* _Stated goal_
Format the lines of every item below as a JSON list of strings, one string per line, leaving out any blank lines.
• • •
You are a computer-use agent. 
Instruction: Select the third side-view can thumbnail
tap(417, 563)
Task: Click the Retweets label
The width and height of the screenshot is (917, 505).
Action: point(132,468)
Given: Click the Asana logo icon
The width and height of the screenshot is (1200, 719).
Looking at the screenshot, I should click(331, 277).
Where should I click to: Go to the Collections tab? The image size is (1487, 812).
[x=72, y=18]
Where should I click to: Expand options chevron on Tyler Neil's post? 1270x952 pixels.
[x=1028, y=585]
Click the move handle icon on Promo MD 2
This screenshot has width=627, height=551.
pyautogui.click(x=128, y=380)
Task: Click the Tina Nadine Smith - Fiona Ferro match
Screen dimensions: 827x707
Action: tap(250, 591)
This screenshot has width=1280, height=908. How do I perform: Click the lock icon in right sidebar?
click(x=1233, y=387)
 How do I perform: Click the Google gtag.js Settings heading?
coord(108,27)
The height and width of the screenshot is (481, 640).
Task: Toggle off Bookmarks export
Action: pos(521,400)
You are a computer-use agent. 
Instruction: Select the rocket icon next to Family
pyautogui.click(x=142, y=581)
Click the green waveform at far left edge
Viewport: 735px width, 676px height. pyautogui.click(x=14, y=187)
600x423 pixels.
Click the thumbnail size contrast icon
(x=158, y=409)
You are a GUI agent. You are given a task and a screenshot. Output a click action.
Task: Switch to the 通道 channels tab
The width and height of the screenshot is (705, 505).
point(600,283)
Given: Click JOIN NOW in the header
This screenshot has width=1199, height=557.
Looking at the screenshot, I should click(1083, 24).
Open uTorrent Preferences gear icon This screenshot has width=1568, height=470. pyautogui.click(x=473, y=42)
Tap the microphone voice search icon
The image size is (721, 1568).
• • •
* _Solved problem_
[
  "You are a computer-use agent. ",
  "Instruction: Select the third side-view can thumbnail",
  "tap(417, 563)",
  "Task: Click the Retweets label",
  "The width and height of the screenshot is (917, 505).",
  "Action: point(132,468)",
  "Given: Click the Asana logo icon",
  "The width and height of the screenshot is (1200, 719).",
  "Looking at the screenshot, I should click(331, 277).",
  "Where should I click to: Go to the Collections tab? The image size is (1487, 812).",
  "[x=72, y=18]",
  "Where should I click to: Expand options chevron on Tyler Neil's post? 1270x952 pixels.",
  "[x=1028, y=585]",
  "Click the move handle icon on Promo MD 2",
  "This screenshot has width=627, height=551.",
  "pyautogui.click(x=128, y=380)",
  "Task: Click the Tina Nadine Smith - Fiona Ferro match",
  "Screen dimensions: 827x707",
  "Action: tap(250, 591)",
  "This screenshot has width=1280, height=908. How do I perform: Click the lock icon in right sidebar?",
  "click(x=1233, y=387)",
  " How do I perform: Click the Google gtag.js Settings heading?",
  "coord(108,27)",
  "The height and width of the screenshot is (481, 640).",
  "Task: Toggle off Bookmarks export",
  "Action: pos(521,400)",
  "You are a computer-use agent. ",
  "Instruction: Select the rocket icon next to Family",
  "pyautogui.click(x=142, y=581)",
  "Click the green waveform at far left edge",
  "Viewport: 735px width, 676px height. pyautogui.click(x=14, y=187)",
  "600x423 pixels.",
  "Click the thumbnail size contrast icon",
  "(x=158, y=409)",
  "You are a GUI agent. You are given a task and a screenshot. Output a click action.",
  "Task: Switch to the 通道 channels tab",
  "The width and height of the screenshot is (705, 505).",
  "point(600,283)",
  "Given: Click JOIN NOW in the header",
  "This screenshot has width=1199, height=557.",
  "Looking at the screenshot, I should click(1083, 24).",
  "Open uTorrent Preferences gear icon This screenshot has width=1568, height=470. pyautogui.click(x=473, y=42)",
  "Tap the microphone voice search icon",
  "The image size is (721, 1568)."
]